§ Your instructions
When you reach the line that contains "Given: Stop page loading with X button" in the data below, copy it and every line after it exactly, adding nothing.

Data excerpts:
===

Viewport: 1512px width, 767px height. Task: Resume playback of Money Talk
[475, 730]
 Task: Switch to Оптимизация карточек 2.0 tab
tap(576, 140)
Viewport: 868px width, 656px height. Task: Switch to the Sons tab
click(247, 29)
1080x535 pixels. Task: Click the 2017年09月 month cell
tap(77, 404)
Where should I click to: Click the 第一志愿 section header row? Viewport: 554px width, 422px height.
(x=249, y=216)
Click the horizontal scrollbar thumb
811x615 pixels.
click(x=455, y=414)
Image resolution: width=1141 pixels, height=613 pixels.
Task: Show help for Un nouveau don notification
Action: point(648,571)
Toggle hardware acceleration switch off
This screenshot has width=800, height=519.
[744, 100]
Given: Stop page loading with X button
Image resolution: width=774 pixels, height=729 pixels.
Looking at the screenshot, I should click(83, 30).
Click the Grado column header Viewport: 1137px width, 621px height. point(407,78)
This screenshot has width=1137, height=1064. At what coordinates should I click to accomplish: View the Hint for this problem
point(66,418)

===

§ Written response
Given: Stop page loading with X button
Image resolution: width=774 pixels, height=729 pixels.
Looking at the screenshot, I should click(83, 30).
Click the Grado column header Viewport: 1137px width, 621px height. point(407,78)
This screenshot has width=1137, height=1064. At what coordinates should I click to accomplish: View the Hint for this problem
point(66,418)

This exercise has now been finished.